«Questa nomina è un atto illegittimo»

«La nomina di Merlo è un atto illegittimo»: non usa mezze frasi il presidente del Copaco, il Comitato parlamentare sui servizi segreti, Claudio Scajola (Forza Italia), nel bocciare la decisione del Consiglio dei ministri di ieri a proposito del nuovo vertice dell’Autorità portuale genovese. A giudizio di Scajola, «il pasticcio della sinistra per la nomina del presidente dell’Autorità portuale di Genova non ha fine. Ora si aggiunge un ulteriore tassello. Infatti, con procedura assolutamente anomala, la nomina è stata trattata dal Consiglio dei ministri per mettere d’accordo i ministri Bianco e Di Pietro, a loro volta terminali delle diverse posizioni degli esponenti della sinistra genovese. Tutti sanno - aggiunge Scajola - che ad un governo dimissionario l’etica e lo stile, prima ancora che la legge, impongono di limitarsi all’ordinaria amministrazione.
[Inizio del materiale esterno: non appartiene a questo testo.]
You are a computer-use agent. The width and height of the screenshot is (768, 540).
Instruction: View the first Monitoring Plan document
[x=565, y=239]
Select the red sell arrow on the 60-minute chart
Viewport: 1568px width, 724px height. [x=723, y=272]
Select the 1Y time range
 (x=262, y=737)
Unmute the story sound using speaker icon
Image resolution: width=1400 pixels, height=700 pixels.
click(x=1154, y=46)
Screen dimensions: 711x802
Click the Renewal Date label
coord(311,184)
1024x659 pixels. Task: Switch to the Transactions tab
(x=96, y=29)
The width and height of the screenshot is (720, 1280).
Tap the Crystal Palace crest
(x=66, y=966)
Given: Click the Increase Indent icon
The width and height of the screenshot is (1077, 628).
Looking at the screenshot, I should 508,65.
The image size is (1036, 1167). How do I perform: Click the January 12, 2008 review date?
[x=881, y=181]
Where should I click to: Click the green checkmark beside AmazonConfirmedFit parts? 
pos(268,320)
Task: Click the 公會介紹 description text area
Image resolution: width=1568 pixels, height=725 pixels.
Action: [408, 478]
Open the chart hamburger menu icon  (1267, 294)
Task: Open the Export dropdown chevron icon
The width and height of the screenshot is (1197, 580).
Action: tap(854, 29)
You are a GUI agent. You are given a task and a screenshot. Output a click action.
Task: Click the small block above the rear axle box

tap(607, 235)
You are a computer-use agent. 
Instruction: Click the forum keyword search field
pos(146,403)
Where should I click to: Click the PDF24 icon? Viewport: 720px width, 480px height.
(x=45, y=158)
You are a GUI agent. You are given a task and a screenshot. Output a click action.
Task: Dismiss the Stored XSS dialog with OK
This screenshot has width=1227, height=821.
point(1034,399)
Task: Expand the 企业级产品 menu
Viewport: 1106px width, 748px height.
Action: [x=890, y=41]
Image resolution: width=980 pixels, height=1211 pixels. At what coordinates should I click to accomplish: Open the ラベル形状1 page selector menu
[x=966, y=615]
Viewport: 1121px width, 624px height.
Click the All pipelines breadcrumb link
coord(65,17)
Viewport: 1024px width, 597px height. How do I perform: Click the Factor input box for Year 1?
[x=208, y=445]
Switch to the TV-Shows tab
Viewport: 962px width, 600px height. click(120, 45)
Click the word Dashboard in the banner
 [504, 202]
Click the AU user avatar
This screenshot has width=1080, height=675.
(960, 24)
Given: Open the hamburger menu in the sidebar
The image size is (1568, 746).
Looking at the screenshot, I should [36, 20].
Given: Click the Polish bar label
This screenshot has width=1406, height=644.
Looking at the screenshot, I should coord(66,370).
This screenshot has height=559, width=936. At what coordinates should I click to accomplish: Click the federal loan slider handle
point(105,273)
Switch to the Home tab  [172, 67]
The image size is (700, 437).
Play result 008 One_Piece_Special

Quindi, anche il passaggio odierno non risolve il problema perché è un atto illegittimo. Vorrei a tal proposito sottolineare - conclude il parlamentare azzurro - la grande differenza procedurale che il centrodestra usò in occasione della nomina di Giovanni Novi, condivisa allora dalle diverse parti politiche. La sinistra ha perso un’ulteriore occasione per mettere da parte l’arroganza ed agire in maniera corretta e proficua per il Paese».